DATA RECORDS

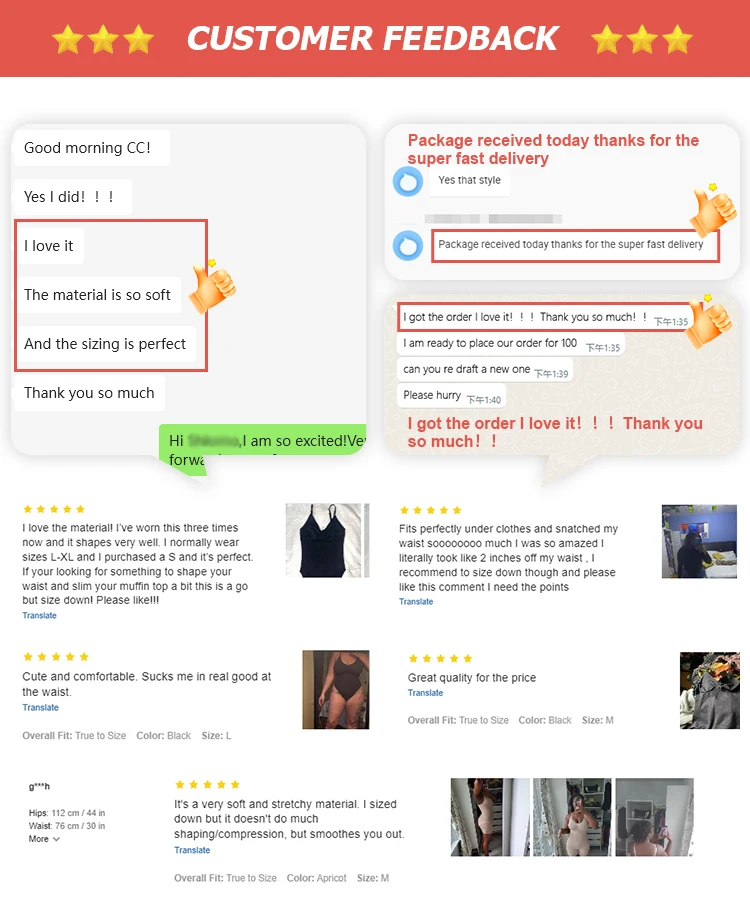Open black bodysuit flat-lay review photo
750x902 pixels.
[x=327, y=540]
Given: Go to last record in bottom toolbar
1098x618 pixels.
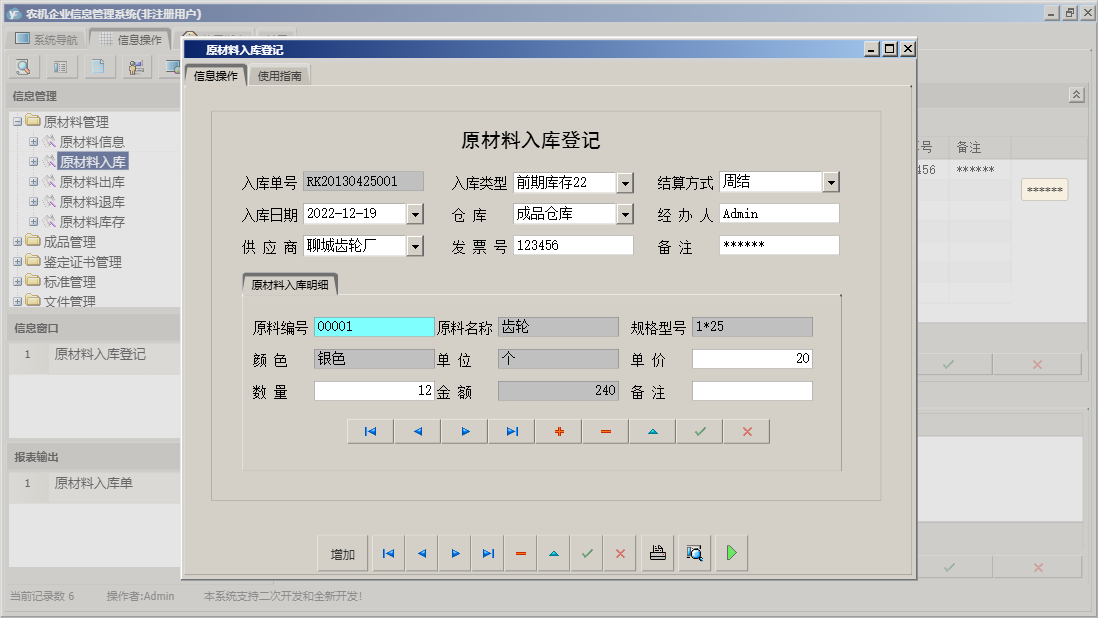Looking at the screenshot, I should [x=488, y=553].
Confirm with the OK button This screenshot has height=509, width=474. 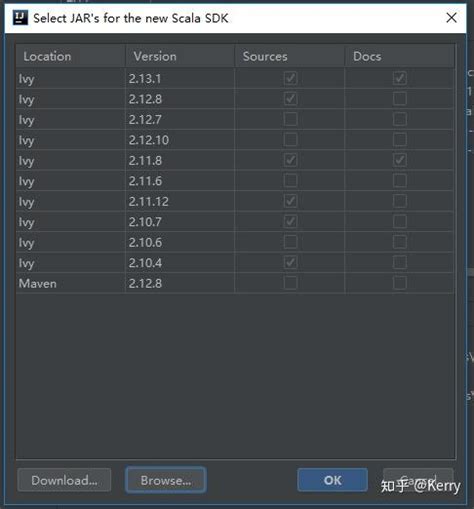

---

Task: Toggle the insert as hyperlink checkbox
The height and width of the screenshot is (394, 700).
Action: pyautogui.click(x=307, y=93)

...

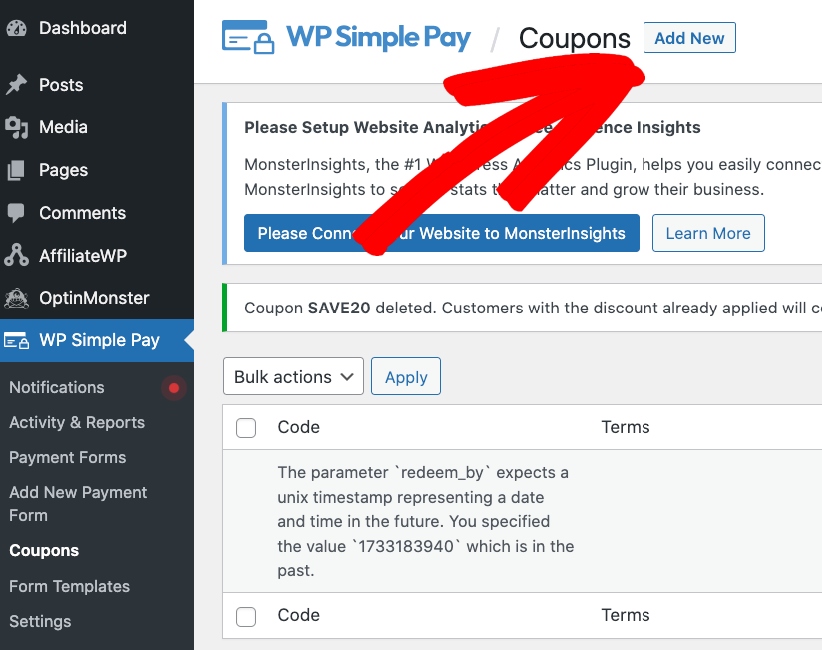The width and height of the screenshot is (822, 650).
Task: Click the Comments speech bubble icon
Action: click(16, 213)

EXERCISE PROMPT
What you return must match the lines above from the one with "1098x618 pixels." through the one with "Confirm with the" exactly, with both ends included and the pictures excluded.

EXERCISE SOLUTION
1098x618 pixels.
Looking at the screenshot, I should [x=488, y=553].
Confirm with the OK button This screenshot has height=509, width=474. 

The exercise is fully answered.